RECORDS FOR THIS TASK:
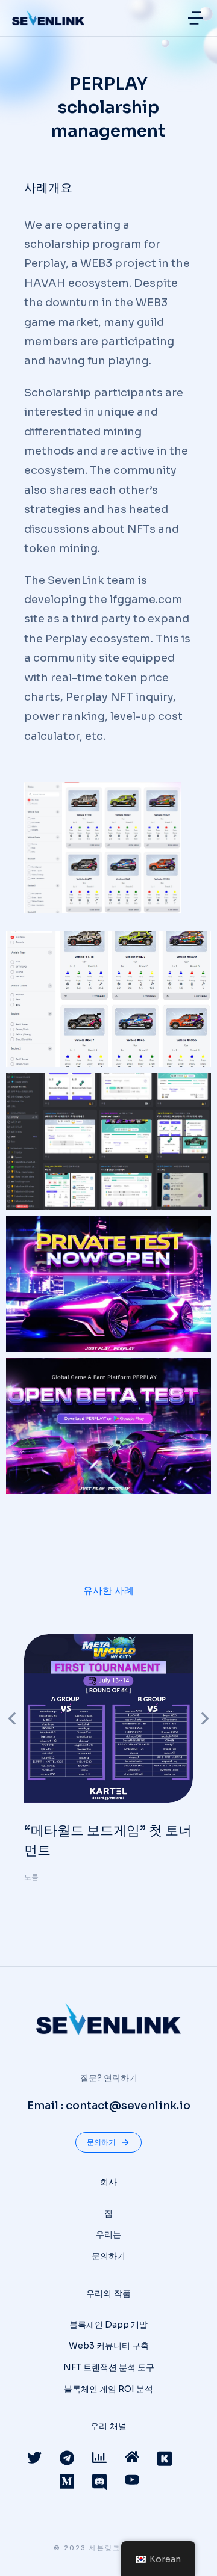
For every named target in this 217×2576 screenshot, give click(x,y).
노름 (31, 1876)
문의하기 (101, 2142)
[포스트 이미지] (108, 1718)
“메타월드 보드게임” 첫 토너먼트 (108, 1840)
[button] (195, 18)
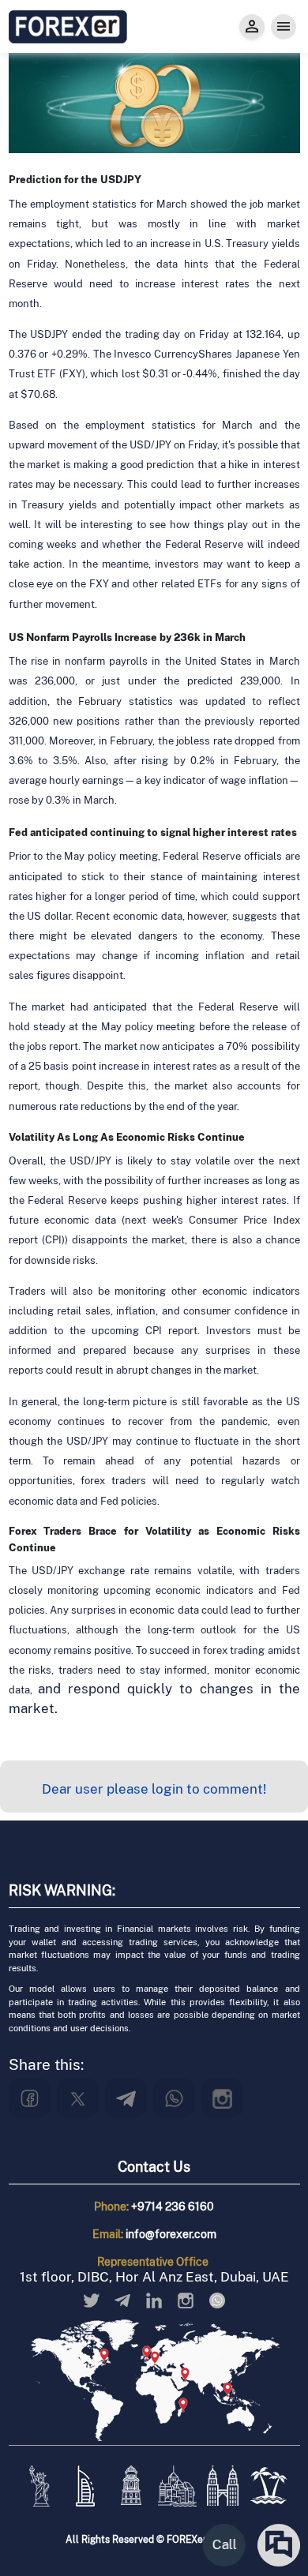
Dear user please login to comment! (154, 1789)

WORK TO COMPLETE: Output the lines above in full and exactly as given, omitting any pictures.

OUTPUT FOR THIS TASK:
For every named target in this 217×2576 screenshot, give click(x,y).
노름 (31, 1876)
문의하기 (101, 2142)
[포스트 이미지] (108, 1718)
“메타월드 보드게임” 첫 토너먼트 (108, 1840)
[button] (195, 18)
Dear user please login to comment! (154, 1789)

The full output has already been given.